No es propósito de este panfleto transcribir las palabras del Súper Borges, sin embargo, Briceño nos indica varios puntos interesantes. Primero, con un tono trasandino agradable, sin caer en la soberbia verbal, Piglia enseñó a diferenciar lo que es la mera información de lo que es el relato de una experiencia, cuya distancia marca lo que es describir datos de lo que es literatura. Segundo, generoso, nos calificó a todos los humanos de narradores, siempre con la necesidad de “contar” y al querer contar, se insta al interlocutor a replicar con otro cuento. Generoso, insiste el genio, imagínense a todos y cada uno de nosotros haciendo literatura por lo menos 10 veces al día. Pero no es tan fácil, corrige Piglia, cuenta Briceño, lo importante es tener la capacidad de hacer que lo que se relata sea interesante para el que oye, pues generalmente lo narrado afecta de una manera especial al emisor, sin embargo para el receptor, un receptor impaciente, un receptor distante, puede ser la gran banalidad, el gran aburrimiento.

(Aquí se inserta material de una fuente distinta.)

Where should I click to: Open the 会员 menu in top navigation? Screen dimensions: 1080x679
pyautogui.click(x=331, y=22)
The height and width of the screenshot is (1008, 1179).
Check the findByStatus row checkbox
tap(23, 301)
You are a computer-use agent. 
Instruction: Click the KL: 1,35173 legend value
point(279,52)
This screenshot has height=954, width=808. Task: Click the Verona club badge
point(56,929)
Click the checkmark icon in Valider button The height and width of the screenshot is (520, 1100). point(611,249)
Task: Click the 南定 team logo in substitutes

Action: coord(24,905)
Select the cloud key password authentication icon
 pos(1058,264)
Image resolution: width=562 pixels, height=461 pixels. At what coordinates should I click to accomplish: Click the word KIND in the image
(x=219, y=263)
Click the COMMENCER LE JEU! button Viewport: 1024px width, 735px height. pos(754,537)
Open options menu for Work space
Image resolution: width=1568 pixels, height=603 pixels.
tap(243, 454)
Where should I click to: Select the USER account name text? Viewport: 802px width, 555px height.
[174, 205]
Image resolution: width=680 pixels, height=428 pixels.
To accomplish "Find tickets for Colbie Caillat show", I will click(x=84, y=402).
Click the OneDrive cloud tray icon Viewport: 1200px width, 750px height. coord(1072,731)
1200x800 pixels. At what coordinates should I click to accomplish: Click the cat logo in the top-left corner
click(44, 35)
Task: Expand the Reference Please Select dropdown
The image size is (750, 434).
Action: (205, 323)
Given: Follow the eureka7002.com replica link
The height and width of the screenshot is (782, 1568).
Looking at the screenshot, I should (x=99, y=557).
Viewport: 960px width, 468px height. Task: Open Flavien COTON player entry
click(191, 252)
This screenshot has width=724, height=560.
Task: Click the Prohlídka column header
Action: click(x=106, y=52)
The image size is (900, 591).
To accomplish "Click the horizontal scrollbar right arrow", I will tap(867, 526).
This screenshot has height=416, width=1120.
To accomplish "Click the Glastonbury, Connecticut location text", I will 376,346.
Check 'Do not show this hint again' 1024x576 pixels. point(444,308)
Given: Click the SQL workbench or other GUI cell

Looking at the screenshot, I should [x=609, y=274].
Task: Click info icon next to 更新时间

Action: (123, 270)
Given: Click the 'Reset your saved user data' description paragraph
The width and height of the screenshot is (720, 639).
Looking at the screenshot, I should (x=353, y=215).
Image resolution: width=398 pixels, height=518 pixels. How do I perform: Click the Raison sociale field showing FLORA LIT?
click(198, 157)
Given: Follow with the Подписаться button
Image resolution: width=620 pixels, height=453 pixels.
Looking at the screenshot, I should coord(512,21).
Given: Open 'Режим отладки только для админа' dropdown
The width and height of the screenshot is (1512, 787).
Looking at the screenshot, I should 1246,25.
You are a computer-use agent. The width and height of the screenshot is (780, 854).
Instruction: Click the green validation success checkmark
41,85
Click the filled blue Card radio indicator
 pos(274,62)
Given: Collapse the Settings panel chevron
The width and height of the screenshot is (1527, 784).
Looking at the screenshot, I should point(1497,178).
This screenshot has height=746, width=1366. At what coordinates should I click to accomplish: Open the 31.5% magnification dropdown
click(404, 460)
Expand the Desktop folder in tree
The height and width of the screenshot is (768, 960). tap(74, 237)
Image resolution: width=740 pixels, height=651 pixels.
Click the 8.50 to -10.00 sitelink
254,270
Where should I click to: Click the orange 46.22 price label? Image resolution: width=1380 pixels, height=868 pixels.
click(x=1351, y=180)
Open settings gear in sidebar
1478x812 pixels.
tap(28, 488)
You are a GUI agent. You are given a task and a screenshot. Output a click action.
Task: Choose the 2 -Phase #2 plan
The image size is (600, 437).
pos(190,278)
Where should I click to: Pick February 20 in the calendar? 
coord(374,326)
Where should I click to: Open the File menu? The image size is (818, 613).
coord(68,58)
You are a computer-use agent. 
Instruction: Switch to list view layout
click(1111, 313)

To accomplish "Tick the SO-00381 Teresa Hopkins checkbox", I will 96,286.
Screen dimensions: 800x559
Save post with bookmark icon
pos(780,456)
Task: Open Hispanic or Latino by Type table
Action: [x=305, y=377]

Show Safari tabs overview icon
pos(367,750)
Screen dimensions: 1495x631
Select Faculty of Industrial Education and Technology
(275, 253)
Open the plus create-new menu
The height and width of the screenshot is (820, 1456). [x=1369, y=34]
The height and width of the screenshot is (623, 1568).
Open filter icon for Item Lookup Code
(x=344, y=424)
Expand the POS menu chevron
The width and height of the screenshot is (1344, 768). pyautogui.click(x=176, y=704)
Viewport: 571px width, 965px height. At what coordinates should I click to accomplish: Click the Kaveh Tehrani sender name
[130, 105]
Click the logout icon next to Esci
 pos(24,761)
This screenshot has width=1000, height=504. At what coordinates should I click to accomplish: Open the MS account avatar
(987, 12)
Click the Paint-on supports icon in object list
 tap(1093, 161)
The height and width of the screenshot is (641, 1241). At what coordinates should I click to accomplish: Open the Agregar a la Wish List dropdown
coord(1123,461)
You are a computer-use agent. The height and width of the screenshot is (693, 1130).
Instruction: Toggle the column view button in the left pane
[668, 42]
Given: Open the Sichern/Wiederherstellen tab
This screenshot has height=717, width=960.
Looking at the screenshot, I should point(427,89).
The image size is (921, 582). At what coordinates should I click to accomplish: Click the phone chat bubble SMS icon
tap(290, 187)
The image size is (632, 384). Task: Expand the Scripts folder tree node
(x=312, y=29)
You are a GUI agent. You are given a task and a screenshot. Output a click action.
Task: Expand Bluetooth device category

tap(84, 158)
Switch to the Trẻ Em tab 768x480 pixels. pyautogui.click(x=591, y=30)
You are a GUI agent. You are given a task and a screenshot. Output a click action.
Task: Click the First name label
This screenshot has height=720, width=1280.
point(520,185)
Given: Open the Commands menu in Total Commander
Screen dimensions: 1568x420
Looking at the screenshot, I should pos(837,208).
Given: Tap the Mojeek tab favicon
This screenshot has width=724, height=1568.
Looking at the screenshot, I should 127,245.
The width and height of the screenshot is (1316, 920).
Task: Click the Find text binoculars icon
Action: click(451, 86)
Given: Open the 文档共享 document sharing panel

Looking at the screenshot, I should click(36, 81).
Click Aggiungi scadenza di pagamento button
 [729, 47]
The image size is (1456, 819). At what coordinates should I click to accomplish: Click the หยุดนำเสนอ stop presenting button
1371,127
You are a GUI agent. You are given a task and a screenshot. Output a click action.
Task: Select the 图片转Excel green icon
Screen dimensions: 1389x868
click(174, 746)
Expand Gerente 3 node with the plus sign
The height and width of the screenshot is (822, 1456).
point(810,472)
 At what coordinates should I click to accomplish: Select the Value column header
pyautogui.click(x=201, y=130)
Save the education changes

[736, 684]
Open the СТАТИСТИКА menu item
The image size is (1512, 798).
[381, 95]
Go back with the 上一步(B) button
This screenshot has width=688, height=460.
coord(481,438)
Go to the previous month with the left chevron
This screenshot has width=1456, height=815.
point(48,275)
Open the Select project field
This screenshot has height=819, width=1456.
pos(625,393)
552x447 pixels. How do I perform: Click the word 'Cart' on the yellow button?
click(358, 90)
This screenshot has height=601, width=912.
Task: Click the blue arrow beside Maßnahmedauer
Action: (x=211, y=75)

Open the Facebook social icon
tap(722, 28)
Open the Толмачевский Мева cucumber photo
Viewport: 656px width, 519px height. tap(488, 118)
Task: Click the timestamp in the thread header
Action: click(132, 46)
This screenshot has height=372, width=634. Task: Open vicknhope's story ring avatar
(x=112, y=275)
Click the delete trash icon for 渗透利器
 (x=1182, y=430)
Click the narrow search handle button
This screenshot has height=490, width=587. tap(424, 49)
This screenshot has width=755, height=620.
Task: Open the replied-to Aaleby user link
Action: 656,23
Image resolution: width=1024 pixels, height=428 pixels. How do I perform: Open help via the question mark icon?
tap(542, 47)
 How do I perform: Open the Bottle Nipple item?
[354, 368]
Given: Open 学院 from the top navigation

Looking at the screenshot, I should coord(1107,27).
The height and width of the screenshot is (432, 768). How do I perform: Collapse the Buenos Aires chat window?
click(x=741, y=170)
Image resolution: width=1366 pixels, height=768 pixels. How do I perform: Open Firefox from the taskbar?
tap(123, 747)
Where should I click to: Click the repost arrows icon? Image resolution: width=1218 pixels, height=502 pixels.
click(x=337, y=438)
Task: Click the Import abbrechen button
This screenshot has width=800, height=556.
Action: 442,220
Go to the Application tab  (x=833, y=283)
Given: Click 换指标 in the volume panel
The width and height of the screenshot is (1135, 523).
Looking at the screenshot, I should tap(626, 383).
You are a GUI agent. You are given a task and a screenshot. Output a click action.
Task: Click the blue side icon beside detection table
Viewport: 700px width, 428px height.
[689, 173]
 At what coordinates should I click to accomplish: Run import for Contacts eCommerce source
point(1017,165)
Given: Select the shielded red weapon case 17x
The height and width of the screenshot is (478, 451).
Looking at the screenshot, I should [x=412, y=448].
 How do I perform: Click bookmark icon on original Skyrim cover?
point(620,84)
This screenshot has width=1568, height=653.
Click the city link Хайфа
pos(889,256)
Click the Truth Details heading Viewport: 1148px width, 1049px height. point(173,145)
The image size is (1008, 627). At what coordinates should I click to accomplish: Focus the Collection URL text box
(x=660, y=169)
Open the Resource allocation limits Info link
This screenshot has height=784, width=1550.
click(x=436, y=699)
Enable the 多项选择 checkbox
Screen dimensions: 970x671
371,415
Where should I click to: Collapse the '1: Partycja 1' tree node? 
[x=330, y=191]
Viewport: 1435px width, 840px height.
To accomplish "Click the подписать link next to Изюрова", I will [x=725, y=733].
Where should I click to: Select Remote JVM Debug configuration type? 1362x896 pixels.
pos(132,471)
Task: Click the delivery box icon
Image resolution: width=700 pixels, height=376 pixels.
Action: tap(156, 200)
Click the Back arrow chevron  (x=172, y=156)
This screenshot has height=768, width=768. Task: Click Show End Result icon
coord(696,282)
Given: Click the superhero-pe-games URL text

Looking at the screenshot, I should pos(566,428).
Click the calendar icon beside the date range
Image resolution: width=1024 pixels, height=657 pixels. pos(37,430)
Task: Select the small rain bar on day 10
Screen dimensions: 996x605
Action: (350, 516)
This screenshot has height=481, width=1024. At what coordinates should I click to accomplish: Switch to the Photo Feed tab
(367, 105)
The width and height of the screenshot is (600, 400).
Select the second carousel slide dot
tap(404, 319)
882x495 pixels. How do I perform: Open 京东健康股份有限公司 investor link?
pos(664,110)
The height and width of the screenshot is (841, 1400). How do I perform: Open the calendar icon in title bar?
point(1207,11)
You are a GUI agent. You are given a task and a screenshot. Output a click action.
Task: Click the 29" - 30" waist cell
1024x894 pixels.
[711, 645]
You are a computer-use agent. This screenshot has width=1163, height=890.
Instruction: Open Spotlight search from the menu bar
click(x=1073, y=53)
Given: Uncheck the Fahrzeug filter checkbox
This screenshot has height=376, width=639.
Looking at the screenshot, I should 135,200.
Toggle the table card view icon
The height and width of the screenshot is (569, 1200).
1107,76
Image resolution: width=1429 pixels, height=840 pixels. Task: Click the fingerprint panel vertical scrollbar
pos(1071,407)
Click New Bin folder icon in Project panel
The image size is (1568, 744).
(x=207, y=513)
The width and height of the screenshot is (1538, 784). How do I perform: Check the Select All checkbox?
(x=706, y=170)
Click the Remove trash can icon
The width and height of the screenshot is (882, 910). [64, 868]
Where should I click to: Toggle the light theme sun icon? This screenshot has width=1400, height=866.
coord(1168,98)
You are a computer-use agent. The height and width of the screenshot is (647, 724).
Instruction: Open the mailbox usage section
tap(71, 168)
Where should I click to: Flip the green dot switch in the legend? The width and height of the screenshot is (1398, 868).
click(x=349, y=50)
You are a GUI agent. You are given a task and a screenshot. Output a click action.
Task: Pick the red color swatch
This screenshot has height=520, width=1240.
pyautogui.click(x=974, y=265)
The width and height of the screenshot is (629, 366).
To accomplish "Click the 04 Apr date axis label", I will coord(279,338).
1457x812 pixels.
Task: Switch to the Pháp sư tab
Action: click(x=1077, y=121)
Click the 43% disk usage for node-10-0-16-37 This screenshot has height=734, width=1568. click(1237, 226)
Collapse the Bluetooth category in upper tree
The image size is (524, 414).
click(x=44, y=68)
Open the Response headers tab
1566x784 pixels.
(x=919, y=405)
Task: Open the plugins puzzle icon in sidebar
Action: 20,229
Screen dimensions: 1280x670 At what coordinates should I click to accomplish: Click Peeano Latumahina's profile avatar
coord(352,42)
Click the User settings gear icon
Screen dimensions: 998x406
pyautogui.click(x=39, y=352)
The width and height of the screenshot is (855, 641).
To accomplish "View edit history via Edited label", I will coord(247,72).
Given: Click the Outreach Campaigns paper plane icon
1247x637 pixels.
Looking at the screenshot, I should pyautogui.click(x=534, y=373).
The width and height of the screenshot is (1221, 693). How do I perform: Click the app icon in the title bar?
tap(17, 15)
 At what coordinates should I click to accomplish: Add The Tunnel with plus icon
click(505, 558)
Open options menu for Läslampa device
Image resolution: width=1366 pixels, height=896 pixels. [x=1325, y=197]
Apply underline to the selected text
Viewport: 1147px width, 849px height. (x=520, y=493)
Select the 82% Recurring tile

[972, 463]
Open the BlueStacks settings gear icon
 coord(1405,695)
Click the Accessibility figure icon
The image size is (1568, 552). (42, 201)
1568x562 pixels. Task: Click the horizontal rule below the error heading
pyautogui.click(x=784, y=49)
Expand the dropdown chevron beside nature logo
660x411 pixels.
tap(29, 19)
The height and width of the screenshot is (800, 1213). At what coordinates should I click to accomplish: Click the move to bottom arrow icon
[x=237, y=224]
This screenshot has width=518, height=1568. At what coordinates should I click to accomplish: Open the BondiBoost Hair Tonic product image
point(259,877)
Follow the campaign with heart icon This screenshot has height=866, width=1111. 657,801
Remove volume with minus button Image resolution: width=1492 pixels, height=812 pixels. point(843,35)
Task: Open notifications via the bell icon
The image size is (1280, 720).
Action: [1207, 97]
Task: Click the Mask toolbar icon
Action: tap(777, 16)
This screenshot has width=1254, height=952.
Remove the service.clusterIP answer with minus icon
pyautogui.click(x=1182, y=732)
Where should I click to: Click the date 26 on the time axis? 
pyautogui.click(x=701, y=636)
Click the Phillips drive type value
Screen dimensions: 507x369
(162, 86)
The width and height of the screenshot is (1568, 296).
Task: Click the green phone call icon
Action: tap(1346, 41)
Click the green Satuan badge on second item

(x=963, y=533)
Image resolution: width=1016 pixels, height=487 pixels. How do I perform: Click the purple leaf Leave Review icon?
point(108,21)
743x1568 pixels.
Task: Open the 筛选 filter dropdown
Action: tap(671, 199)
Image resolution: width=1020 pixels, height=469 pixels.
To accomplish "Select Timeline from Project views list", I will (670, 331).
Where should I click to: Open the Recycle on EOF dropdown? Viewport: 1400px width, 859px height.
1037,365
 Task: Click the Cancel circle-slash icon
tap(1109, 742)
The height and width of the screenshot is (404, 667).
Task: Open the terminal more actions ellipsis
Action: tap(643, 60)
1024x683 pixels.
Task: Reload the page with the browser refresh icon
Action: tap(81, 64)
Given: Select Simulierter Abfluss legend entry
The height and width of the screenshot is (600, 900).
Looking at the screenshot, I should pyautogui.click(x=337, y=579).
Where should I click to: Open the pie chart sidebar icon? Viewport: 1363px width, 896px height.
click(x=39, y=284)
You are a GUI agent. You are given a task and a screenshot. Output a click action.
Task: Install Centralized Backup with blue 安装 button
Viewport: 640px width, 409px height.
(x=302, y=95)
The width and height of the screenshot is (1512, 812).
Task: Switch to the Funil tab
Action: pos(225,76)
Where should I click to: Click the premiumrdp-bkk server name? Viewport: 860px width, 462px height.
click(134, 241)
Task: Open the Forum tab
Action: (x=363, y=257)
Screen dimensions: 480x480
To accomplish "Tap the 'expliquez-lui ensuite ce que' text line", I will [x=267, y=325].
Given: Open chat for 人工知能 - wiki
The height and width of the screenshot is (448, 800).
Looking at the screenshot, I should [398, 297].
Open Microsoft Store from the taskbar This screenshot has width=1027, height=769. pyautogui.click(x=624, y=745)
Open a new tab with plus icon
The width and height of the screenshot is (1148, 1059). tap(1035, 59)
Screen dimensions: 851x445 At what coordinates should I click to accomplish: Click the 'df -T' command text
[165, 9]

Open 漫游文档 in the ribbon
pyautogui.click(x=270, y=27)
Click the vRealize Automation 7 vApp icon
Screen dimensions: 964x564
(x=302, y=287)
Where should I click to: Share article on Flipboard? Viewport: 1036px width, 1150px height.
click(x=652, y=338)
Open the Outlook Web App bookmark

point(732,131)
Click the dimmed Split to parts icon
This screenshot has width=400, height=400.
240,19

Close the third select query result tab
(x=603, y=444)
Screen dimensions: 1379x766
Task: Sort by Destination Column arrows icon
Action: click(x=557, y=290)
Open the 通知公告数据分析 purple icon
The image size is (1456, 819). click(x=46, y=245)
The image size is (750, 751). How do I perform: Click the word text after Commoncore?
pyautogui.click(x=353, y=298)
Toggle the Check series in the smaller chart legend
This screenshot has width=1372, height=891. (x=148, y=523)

El relato colectivo en los años setenta de un tren repleto de ataúdes que cruzaba una estación, en plena dictadura trasandina, fue juzgado de maravilloso y atroz por el Súper Borges. Podía significar el entierro de los desaparecidos (poco probable) o la premonición de los caídos en Las Malvinas. Briceño, con lágrimas en los ojos, creyó ver en Piglia lo que los católicos creen ver en los santos: un elegido, un tipazo, un gigante que todo lo puede, en este caso, que todo lo puede escribir.
Y en la soledad de la línea férrea, sólo acompañado por el atardecer, rememoró el instante preciso en que Piglia le autografió “Formas breves”. Contrario a lo que pensaba, finalizada la conferencia, Piglia quedó en el casi absoluto abandono. Esto es una falta de respeto, espetó Briceño, el justo. Nadie en este soberano auditorio ha leído a Piglia. Apenas un funcionario de corbata con un libro, apenas una niña pidiéndole una fotografía. Agreguemos, cuenta el omnipotente intelectual, que el presentador le quitó 15 años de edad y elogió la obtención años atrás del Premio Planeta por el Súper Borges, omitiendo, por supuesto, que un tribunal argentino dictaminó que el concurso tuvo irregularidades escandalosas.
Se acercó a Piglia nervioso y sonriente, mudo, y le acercó el libro. “Pues un gusto, no hay problema ¿Cómo te llamas?”. Luego (el genio ya tranquilo), charlaron de la manera correcta de tomarse fotografías. Jamás rías, dijo el Súper Borges, eso te hace parecer un imbécil. Siempre serio y mirando al vacío, como queriendo decir o reafirmar la frase: “la risa abunda en la boca de los tontos”. Naturalmente, Briceño, el sabio que no aprende, fue retratado junto a su ídolo de lo más sonriente.
Para León
Un recuerdo cordial de mi paso por Talca.
Amistosamente,
Ricardo Piglia
Marzo/ 2006
Se despidieron alegremente. Piglia viajaba a Las Cruces para encontrarse con Parra y el paradigma del conocimiento retornaba a su casa a pie, meditabundo.
¿Valió la pena obtener su autógrafo? Repitió Briceño, el filósofo de los basurales, mientras con la yema de sus dedos rozaba delicadamente el lomo de “Formas breves”. Lo más probable es que sí, pero no sé por qué, respondió. Quizás lo único que valga la pena sean esos minutos con el Súper Borges, el recuerdo de haber tenido un cara a cara con uno de los grandes.
Luis Herrera es académico de cultura y lenguaje. Ha publicado algunos artículos científicos y libros: «Comunicación interna» (poesía y fotografía, libro digital); «La lámpara de Kafka & otros cuentos» (cuentos, ed. Inubicalistas); «Diccionario de neologismos, disfemismos y locuciones usuales» (lexicografía, ed. Inubicalistas); «Antología de poetas Pero en Talca». Vive con su compañera María Jesús, sus hijas Violeta y Gabriela, su gata Gaspa y su perra Frida.